Most people in live poultry production haven’t spent a lot of time reading about histopathology. Still, veterinarians who specialize in diagnosing disease in animal tissues are spending more time in processing plants helping to minimize costly carcass condemnations while maintaining the company’s high standards for quality.
There are several reasons that processing plants might call in a veterinary pathologist, according to Fred Hoerr, DVM, PhD, who is a veterinary pathologist specializing in histopathology in processing plants.
“The call for histopathology when it comes to processing involves, usually, a company veterinarian or a manager that’s got some type of a problem in the processing plant,” says Hoerr, owner of Veterinary Diagnostics Pathology, LLC.
“They need help defining what the problem is so that everyone can meet the same goal of getting good, healthy, wholesome food into their supply line,” he told Poultry Health Today.
When the inspectors call
His phone tends to ring when inspectors for USDA’s Food Safety and Inspection Service are at the plant and condemning what the poultry company views as an inordinate number of whole carcasses.
“The company wants to make sure that they’re making the call correctly because they, of course, only want good, wholesome product, but also they don’t want food product to be going in the disposal bin.
“And so it becomes a matter of efficiency to get a good, objective third-party definition of what’s going on so that the right decisions can be made to make sure that product is handled properly.”
According to Hoerr, the most common problems are related to septox issues (septicemia or toxemia), with companies tending to want confirmation that calls are being made correctly.

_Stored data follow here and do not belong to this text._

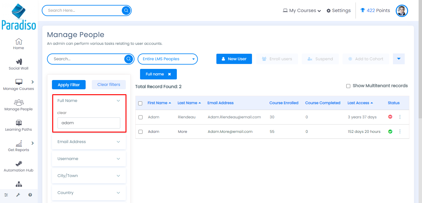The image size is (422, 203).
Task: Open Learning Paths from sidebar
Action: (x=19, y=123)
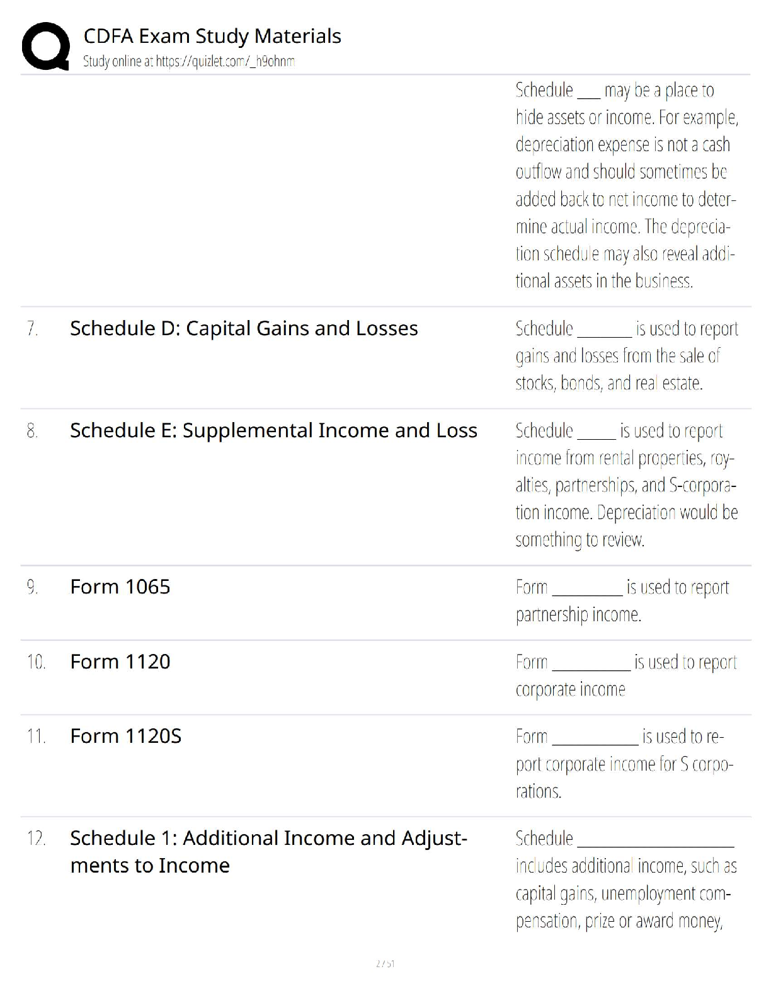Click the depreciation expense paragraph
Viewport: 771px width, 998px height.
[626, 185]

That can be a challenge, especially in processing plants where there are fewer sampling opportunities
“Processing pathology is different than field diagnostic pathology,” he explained, referring to samples taken on broiler farms.
“With field diagnostic pathology, you’ve got a wide selection of samples that you can take, and you can really hone in on a problem and get to a diagnosis.
“With processing, it depends on what stage of the process you’re in. And in some of the advanced stages of processing, all of the viscera have been removed from the animal except for a few exceptions. So, your sampling of tissues is much smaller.”
While it’s sometimes difficult to avoid, Hoerr said he prefers to make assessments without knowing opinions of processing plant staff, which could unintentionally bias his investigation.
Most times he’s summoned to plants at the height of a crisis — when plants are awaiting analysis and causing a backlog in freezers and with shipments.
To help the situation, giving a pathologist as much notice as possible is always helpful, Hoerr suggested. This allows a dialogue to begin about the best way to take and store samples.
“I increasingly work with quality control managers,” he said. “And I just want them to know that there are answers to the problems that they’re dealing with, and that there are people that can help them.
“A veterinarian with a microscope can do a lot to define what they’re seeing,” Hoerr added. That can help to resolve their problems and, to the satisfaction of both the regulatory side and the producer side, “to make sure that they’re getting the best answer and putting the best product into the food supply.”